What's happening: Online brokerages have seen a record number of new accounts opened this year, and the big four — E-Trade, TD Ameritrade, Charles Schwab and Interactive Brokers — executed as many trades in March and April as in the whole first half of last year, per public disclosures.
- Equity strategists at Deutsche Bank note there is "plenty of evidence" that new retail investors have been buying since the stock market began to crash and that professional money managers are "now chasing" them.
Meanwhile, most professional investors were sitting on the sidelines.
- Nearly $5 trillion now sits in money market funds, which are effectively savings accounts, the largest total on record and about $1 trillion more than the record high during the global financial crisis.
- In its note to clients, Deutsche strategists add that for "large swathes of the equity market in the US as well as globally ... positioning is still extremely low."
Between the lines: Robinhood, whose easy-to-use app makes the transition between sports betting and trading seamless, boasts a similar customer base to most sportsbooks, notes Marc Rubinstein in his newsletter, Net Interest.

[Dataset entries]
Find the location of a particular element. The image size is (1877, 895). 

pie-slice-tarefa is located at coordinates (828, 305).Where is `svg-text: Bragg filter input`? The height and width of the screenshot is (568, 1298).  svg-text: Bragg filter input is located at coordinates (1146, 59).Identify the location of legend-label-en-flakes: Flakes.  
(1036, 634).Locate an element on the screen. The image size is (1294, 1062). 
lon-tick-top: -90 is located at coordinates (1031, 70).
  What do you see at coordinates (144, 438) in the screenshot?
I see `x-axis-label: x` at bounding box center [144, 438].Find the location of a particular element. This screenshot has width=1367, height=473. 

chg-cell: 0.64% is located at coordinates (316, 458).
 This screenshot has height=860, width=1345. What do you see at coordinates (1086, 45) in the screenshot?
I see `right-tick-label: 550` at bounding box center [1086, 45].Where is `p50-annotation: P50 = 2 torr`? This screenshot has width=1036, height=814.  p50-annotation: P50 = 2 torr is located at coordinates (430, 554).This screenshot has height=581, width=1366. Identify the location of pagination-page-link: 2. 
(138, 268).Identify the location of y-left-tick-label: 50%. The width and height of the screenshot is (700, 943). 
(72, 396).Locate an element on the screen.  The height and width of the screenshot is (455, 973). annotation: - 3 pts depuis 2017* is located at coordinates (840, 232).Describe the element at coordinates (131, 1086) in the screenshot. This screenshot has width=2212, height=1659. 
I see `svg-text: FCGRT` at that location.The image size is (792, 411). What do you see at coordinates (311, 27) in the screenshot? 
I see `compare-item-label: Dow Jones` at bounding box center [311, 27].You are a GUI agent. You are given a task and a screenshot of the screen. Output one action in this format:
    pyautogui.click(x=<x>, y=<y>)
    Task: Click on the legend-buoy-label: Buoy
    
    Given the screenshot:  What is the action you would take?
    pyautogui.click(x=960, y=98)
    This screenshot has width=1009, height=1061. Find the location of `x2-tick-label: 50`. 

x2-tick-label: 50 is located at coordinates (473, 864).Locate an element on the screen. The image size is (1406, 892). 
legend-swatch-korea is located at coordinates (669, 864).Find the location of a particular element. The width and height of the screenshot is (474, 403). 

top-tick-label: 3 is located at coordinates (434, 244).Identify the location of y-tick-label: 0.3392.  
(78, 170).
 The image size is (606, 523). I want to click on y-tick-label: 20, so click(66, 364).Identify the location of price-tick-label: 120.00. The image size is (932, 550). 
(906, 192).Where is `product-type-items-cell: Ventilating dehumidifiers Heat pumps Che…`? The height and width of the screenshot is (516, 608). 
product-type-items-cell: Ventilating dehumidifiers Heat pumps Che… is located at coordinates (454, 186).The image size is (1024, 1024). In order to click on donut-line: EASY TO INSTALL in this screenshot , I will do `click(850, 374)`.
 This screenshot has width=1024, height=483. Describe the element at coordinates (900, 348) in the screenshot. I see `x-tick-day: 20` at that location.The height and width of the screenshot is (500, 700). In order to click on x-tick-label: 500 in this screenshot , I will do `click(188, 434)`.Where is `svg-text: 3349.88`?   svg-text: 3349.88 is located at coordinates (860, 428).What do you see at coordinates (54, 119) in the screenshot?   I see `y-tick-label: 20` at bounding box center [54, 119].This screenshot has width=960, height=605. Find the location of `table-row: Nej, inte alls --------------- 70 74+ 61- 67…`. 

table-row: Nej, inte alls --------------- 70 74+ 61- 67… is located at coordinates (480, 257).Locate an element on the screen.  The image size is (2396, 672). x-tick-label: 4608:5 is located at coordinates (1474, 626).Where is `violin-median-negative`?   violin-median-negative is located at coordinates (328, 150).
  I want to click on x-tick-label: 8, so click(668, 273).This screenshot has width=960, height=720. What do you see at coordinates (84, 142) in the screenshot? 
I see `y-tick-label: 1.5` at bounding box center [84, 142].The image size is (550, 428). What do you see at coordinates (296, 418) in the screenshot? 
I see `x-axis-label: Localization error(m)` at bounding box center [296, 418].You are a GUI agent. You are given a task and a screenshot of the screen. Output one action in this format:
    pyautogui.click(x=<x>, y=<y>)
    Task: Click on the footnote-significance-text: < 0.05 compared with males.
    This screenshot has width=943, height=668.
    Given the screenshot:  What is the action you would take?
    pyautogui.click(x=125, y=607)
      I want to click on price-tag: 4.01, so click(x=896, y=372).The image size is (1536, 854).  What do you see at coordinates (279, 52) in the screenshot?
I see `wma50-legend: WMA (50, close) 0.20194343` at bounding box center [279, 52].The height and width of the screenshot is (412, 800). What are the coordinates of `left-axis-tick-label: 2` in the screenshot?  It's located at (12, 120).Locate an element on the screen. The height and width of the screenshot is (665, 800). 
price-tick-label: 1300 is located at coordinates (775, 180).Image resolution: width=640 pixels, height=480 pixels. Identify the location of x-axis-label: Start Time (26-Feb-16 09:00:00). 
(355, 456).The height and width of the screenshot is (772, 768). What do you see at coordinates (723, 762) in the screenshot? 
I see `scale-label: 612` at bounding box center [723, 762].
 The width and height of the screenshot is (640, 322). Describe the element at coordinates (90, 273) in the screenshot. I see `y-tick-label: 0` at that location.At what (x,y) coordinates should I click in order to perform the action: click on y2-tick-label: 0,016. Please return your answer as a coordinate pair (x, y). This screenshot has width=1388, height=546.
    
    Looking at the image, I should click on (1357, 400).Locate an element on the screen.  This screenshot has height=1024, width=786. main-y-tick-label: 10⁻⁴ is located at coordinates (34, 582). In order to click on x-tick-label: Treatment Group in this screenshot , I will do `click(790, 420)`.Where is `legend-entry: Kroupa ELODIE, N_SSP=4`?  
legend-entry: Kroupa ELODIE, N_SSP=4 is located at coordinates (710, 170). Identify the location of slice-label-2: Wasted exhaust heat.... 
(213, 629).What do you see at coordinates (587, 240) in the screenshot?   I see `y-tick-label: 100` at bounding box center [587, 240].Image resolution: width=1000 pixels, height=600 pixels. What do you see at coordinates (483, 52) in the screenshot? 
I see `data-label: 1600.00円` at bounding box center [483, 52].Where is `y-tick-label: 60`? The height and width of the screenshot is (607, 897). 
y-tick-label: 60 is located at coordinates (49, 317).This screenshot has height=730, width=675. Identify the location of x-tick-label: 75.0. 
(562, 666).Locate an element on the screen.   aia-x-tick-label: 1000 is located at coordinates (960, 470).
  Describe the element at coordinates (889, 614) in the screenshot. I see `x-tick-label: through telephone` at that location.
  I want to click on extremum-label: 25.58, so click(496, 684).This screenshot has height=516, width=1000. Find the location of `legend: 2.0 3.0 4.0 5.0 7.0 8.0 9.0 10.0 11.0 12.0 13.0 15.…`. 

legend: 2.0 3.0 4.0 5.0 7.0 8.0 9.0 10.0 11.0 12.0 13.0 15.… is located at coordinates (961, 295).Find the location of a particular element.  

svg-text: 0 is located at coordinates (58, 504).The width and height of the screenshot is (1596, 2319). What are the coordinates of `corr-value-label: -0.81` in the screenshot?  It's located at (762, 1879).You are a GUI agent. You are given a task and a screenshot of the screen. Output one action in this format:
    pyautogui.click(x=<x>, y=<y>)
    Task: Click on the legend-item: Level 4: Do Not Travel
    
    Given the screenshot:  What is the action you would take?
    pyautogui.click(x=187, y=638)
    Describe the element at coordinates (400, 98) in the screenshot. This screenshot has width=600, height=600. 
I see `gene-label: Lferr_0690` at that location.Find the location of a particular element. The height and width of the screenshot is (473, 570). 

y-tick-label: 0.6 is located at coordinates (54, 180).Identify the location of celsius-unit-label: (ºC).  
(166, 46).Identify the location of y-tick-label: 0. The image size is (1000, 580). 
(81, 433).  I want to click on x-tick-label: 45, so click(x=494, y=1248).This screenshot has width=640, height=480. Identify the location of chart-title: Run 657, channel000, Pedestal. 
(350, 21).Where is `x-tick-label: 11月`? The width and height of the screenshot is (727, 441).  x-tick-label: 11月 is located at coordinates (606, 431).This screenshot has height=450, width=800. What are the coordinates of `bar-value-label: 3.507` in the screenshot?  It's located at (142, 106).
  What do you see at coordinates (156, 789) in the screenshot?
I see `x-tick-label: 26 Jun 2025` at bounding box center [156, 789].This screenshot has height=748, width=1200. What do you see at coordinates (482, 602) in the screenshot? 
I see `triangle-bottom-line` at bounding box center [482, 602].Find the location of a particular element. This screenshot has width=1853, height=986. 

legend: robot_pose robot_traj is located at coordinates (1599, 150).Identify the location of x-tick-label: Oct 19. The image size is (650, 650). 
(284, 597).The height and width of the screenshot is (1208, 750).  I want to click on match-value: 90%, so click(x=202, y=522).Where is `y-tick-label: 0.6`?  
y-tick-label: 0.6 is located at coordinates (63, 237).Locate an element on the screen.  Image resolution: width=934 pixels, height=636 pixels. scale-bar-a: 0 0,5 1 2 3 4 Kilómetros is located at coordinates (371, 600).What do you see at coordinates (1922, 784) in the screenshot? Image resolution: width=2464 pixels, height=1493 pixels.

[Work required] Please answer from the brokerage excerpt: how much money now sits in money market funds?

[Your solution] Nearly $5 trillion.